Dataset entries

-*-*-

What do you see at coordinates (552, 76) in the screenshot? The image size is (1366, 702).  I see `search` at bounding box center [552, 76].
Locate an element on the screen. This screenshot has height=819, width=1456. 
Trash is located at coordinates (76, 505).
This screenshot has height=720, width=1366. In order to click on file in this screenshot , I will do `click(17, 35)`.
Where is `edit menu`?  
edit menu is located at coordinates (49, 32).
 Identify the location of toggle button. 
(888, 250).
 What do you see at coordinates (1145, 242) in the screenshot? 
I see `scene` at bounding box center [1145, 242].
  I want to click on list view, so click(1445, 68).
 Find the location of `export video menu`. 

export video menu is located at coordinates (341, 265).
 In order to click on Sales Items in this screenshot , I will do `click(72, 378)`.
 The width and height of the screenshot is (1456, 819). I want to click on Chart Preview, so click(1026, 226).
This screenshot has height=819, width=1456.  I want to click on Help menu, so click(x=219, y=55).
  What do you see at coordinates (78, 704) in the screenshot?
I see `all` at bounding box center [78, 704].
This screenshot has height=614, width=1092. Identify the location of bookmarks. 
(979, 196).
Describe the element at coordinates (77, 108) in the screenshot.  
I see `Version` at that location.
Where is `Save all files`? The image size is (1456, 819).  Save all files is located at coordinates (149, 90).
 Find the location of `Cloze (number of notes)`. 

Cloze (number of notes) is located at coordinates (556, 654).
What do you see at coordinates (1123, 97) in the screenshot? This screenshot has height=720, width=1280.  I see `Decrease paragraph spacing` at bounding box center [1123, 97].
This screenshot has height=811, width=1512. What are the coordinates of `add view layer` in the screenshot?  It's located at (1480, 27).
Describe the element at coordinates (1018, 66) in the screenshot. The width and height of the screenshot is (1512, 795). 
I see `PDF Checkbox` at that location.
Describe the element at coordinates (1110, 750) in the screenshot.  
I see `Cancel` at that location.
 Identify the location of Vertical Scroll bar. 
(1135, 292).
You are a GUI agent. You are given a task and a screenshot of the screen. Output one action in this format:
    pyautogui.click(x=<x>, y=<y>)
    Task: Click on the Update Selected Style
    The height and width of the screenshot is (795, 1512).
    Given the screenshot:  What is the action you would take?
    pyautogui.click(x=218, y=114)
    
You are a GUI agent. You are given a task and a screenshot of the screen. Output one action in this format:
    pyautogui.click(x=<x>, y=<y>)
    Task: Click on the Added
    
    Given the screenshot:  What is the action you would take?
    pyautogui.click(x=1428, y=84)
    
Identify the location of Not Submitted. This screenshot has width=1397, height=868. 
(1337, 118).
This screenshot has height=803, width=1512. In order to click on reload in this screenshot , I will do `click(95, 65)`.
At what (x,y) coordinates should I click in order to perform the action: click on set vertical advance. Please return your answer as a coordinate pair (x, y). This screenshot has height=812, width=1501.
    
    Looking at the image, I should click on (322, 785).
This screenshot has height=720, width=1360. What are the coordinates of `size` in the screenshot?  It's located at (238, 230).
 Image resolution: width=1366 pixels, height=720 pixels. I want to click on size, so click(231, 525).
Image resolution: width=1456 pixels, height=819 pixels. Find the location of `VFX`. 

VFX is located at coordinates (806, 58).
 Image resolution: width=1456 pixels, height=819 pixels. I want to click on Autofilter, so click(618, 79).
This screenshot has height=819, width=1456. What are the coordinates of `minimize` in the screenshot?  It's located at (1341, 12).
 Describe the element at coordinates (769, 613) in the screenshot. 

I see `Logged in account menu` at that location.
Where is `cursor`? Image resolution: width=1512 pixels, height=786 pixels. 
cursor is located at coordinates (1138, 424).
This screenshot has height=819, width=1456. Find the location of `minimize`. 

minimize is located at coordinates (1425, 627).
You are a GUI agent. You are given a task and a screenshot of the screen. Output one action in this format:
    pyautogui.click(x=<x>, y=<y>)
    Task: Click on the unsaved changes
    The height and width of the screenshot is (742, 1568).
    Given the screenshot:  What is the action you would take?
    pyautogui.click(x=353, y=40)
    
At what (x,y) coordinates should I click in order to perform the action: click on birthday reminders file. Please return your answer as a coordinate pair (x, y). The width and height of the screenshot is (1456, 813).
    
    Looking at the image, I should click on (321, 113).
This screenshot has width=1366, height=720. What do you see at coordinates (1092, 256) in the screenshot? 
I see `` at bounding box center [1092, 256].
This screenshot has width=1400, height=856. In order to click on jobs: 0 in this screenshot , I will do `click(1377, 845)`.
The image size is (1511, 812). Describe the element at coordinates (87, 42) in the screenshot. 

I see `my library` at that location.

-*-*-

Rewrite the lines above, substituting "Name the element" for every occurrence of "Describe the element" and leaving everything else unchanged.

# Exercise result
What do you see at coordinates (552, 76) in the screenshot? The image size is (1366, 702).  I see `search` at bounding box center [552, 76].
Locate an element on the screen. This screenshot has height=819, width=1456. 
Trash is located at coordinates (76, 505).
This screenshot has height=720, width=1366. In order to click on file in this screenshot , I will do `click(17, 35)`.
Where is `edit menu`?  
edit menu is located at coordinates (49, 32).
 Identify the location of toggle button. 
(888, 250).
 What do you see at coordinates (1145, 242) in the screenshot? 
I see `scene` at bounding box center [1145, 242].
  I want to click on list view, so click(1445, 68).
 Find the location of `export video menu`. 

export video menu is located at coordinates (341, 265).
 In order to click on Sales Items in this screenshot , I will do `click(72, 378)`.
 The width and height of the screenshot is (1456, 819). I want to click on Chart Preview, so click(1026, 226).
This screenshot has height=819, width=1456.  I want to click on Help menu, so click(x=219, y=55).
  What do you see at coordinates (78, 704) in the screenshot?
I see `all` at bounding box center [78, 704].
This screenshot has height=614, width=1092. Identify the location of bookmarks. 
(979, 196).
Name the element at coordinates (77, 108) in the screenshot.  
I see `Version` at that location.
Where is `Save all files`? The image size is (1456, 819).  Save all files is located at coordinates (149, 90).
 Find the location of `Cloze (number of notes)`. 

Cloze (number of notes) is located at coordinates (556, 654).
What do you see at coordinates (1123, 97) in the screenshot? This screenshot has height=720, width=1280.  I see `Decrease paragraph spacing` at bounding box center [1123, 97].
This screenshot has height=811, width=1512. What are the coordinates of `add view layer` in the screenshot?  It's located at (1480, 27).
Name the element at coordinates (1018, 66) in the screenshot. The width and height of the screenshot is (1512, 795). 
I see `PDF Checkbox` at that location.
Name the element at coordinates (1110, 750) in the screenshot.  
I see `Cancel` at that location.
 Identify the location of Vertical Scroll bar. 
(1135, 292).
You are a GUI agent. You are given a task and a screenshot of the screen. Output one action in this format:
    pyautogui.click(x=<x>, y=<y>)
    Task: Click on the Update Selected Style
    The height and width of the screenshot is (795, 1512).
    Given the screenshot:  What is the action you would take?
    pyautogui.click(x=218, y=114)
    
You are a GUI agent. You are given a task and a screenshot of the screen. Output one action in this format:
    pyautogui.click(x=<x>, y=<y>)
    Task: Click on the Added
    
    Given the screenshot:  What is the action you would take?
    pyautogui.click(x=1428, y=84)
    
Identify the location of Not Submitted. This screenshot has width=1397, height=868. 
(1337, 118).
This screenshot has height=803, width=1512. In order to click on reload in this screenshot , I will do `click(95, 65)`.
At what (x,y) coordinates should I click in order to perform the action: click on set vertical advance. Please return your answer as a coordinate pair (x, y). This screenshot has height=812, width=1501.
    
    Looking at the image, I should click on (322, 785).
This screenshot has height=720, width=1360. What are the coordinates of `size` in the screenshot?  It's located at (238, 230).
 Image resolution: width=1366 pixels, height=720 pixels. I want to click on size, so click(231, 525).
Image resolution: width=1456 pixels, height=819 pixels. Find the location of `VFX`. 

VFX is located at coordinates (806, 58).
 Image resolution: width=1456 pixels, height=819 pixels. I want to click on Autofilter, so click(618, 79).
This screenshot has height=819, width=1456. What are the coordinates of `minimize` in the screenshot?  It's located at (1341, 12).
 Name the element at coordinates (769, 613) in the screenshot. 

I see `Logged in account menu` at that location.
Where is `cursor`? Image resolution: width=1512 pixels, height=786 pixels. 
cursor is located at coordinates (1138, 424).
This screenshot has height=819, width=1456. Find the location of `minimize`. 

minimize is located at coordinates (1425, 627).
You are a GUI agent. You are given a task and a screenshot of the screen. Output one action in this format:
    pyautogui.click(x=<x>, y=<y>)
    Task: Click on the unsaved changes
    The height and width of the screenshot is (742, 1568).
    Given the screenshot:  What is the action you would take?
    pyautogui.click(x=353, y=40)
    
At what (x,y) coordinates should I click in order to perform the action: click on birthday reminders file. Please return your answer as a coordinate pair (x, y). The width and height of the screenshot is (1456, 813).
    
    Looking at the image, I should click on (321, 113).
This screenshot has width=1366, height=720. What do you see at coordinates (1092, 256) in the screenshot? 
I see `` at bounding box center [1092, 256].
This screenshot has width=1400, height=856. In order to click on jobs: 0 in this screenshot , I will do `click(1377, 845)`.
The image size is (1511, 812). Name the element at coordinates (87, 42) in the screenshot. 

I see `my library` at that location.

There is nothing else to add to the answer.